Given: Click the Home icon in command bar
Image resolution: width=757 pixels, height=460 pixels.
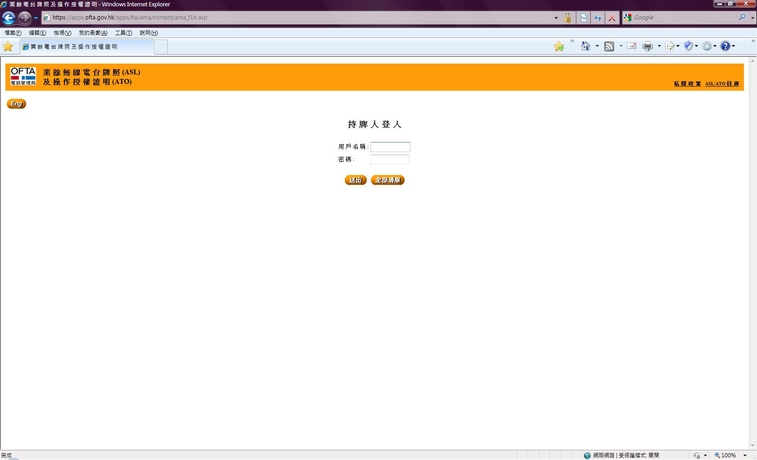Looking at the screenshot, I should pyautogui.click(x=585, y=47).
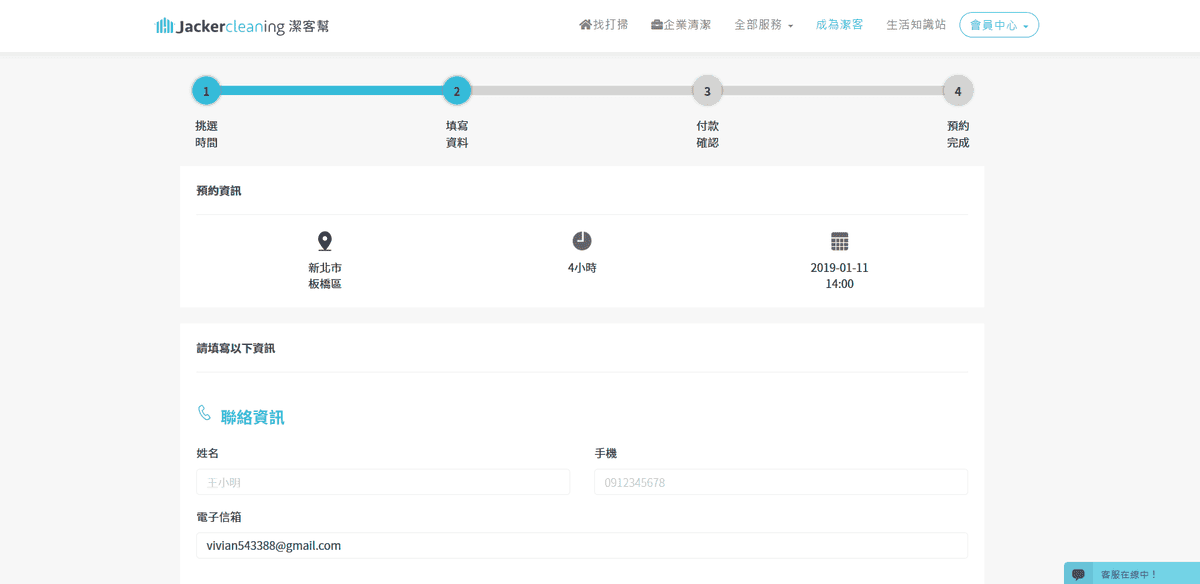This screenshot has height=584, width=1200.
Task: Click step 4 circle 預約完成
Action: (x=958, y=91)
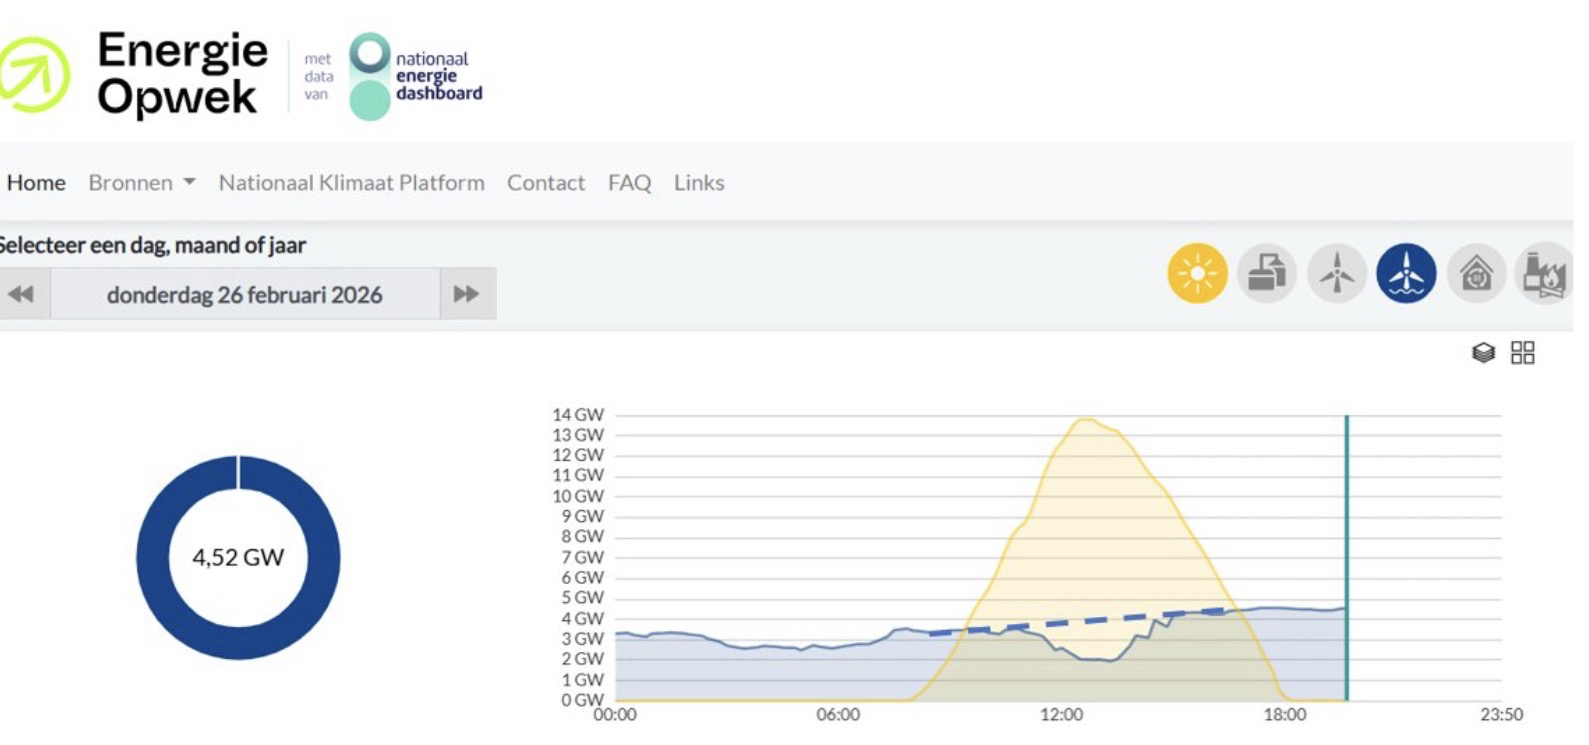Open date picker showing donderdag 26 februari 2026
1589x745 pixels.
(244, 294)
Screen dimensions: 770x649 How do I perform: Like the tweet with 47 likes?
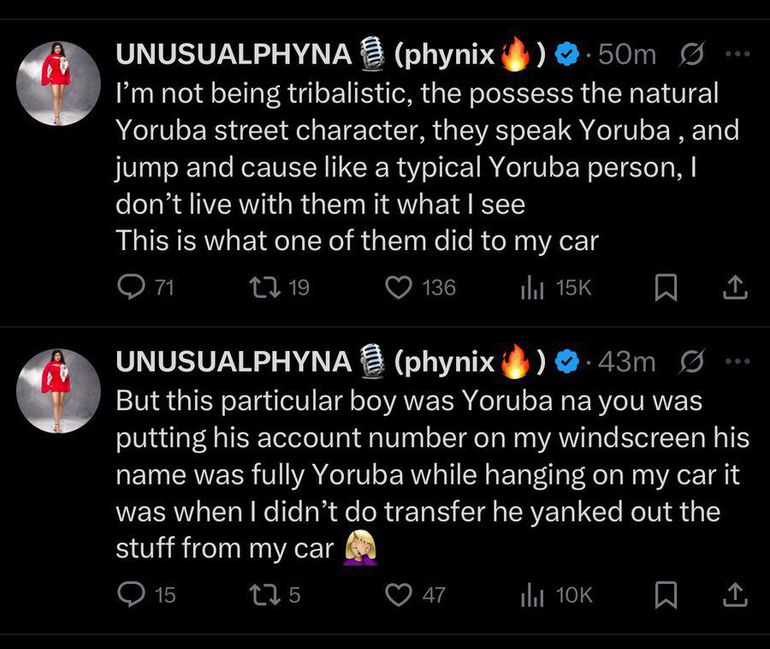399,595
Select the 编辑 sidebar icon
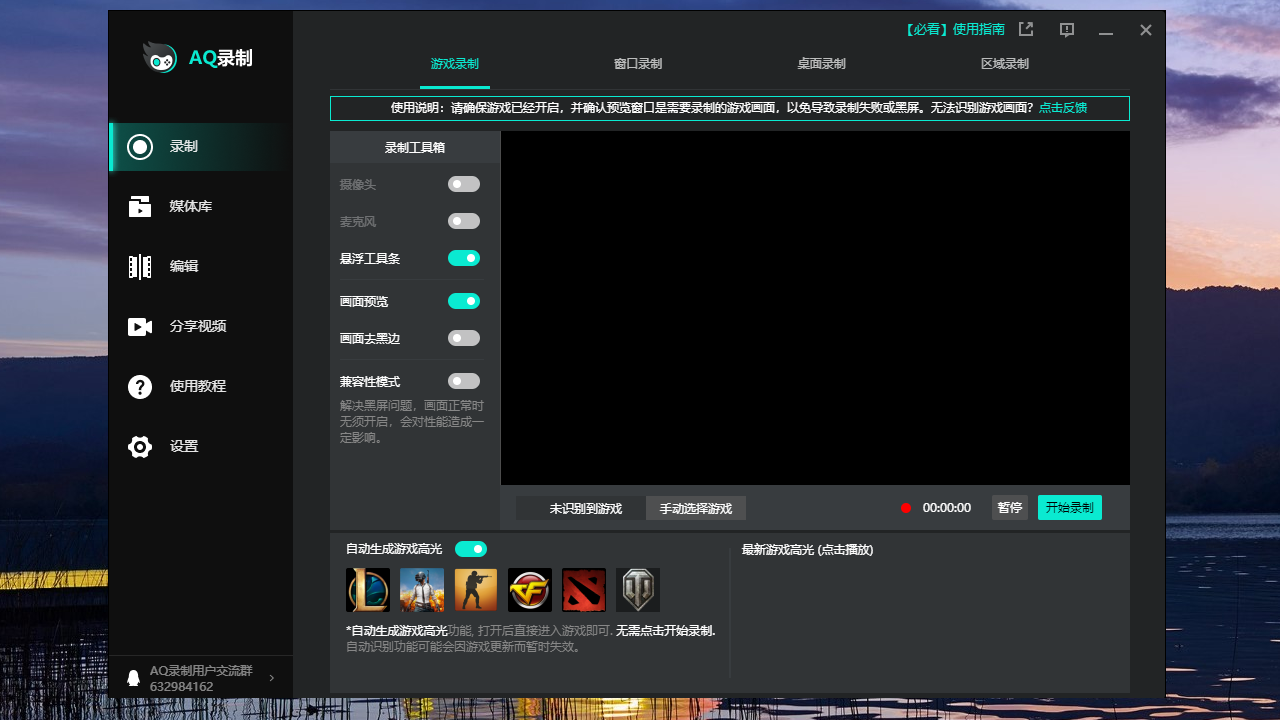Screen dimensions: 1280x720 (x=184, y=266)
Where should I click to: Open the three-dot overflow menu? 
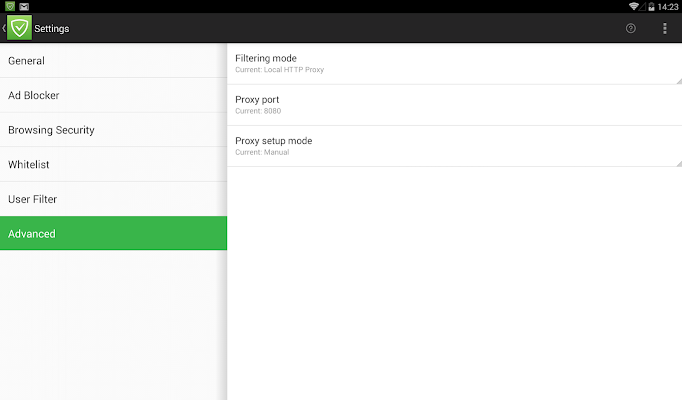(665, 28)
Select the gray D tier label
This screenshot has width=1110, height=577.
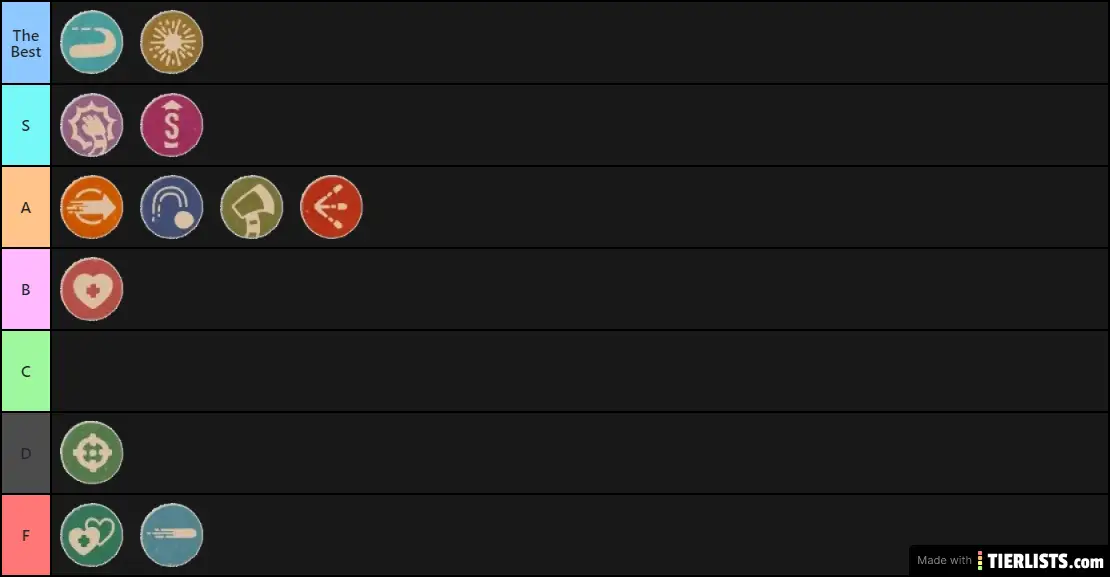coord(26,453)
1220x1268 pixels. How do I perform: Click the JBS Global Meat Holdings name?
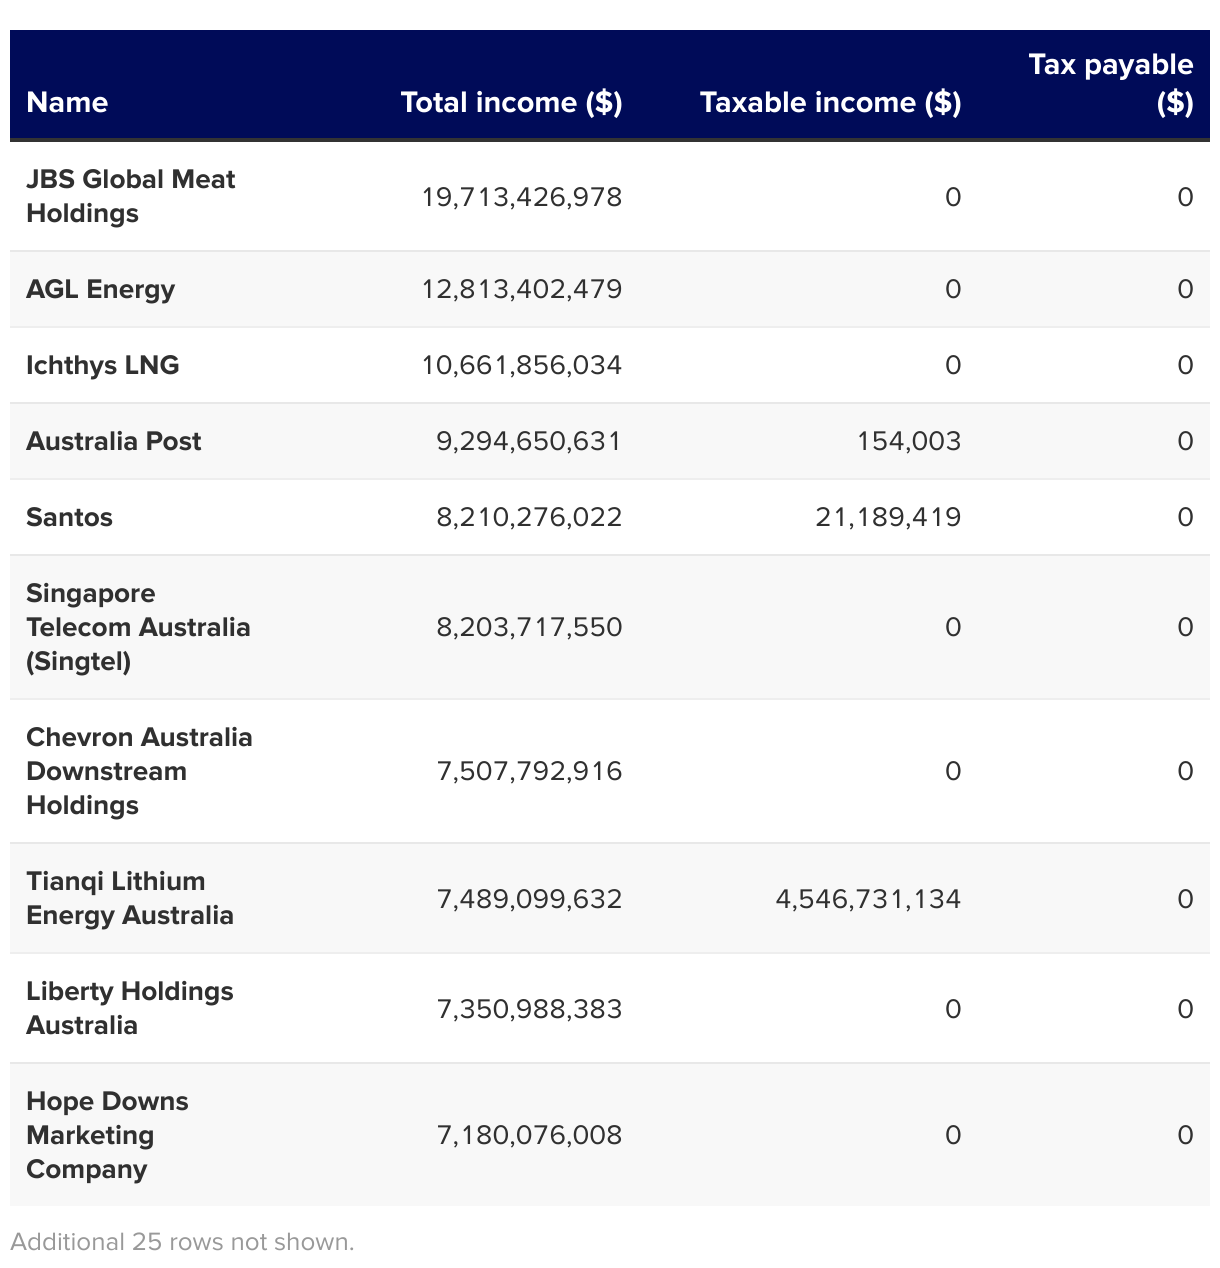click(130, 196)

- _Task description_
Once the pictures are removed, copy the material above exactly.

- _Exercise response_
Given: Click the Home icon in command bar
Image resolution: width=757 pixels, height=460 pixels.
Looking at the screenshot, I should pyautogui.click(x=585, y=47).
This screenshot has height=584, width=1200.
Task: Click step 4 circle 預約完成
Action: (x=958, y=91)
Open date picker showing donderdag 26 februari 2026
1589x745 pixels.
(244, 294)
Screen dimensions: 770x649 How do I perform: Like the tweet with 47 likes?
399,595
Select the 编辑 sidebar icon
Screen dimensions: 1280x720 (x=184, y=266)
Where should I click to: Open the three-dot overflow menu? 
(665, 28)
Select the gray D tier label
This screenshot has width=1110, height=577.
coord(26,453)
1220x1268 pixels. How do I perform: Click the JBS Global Meat Holdings name?
click(130, 196)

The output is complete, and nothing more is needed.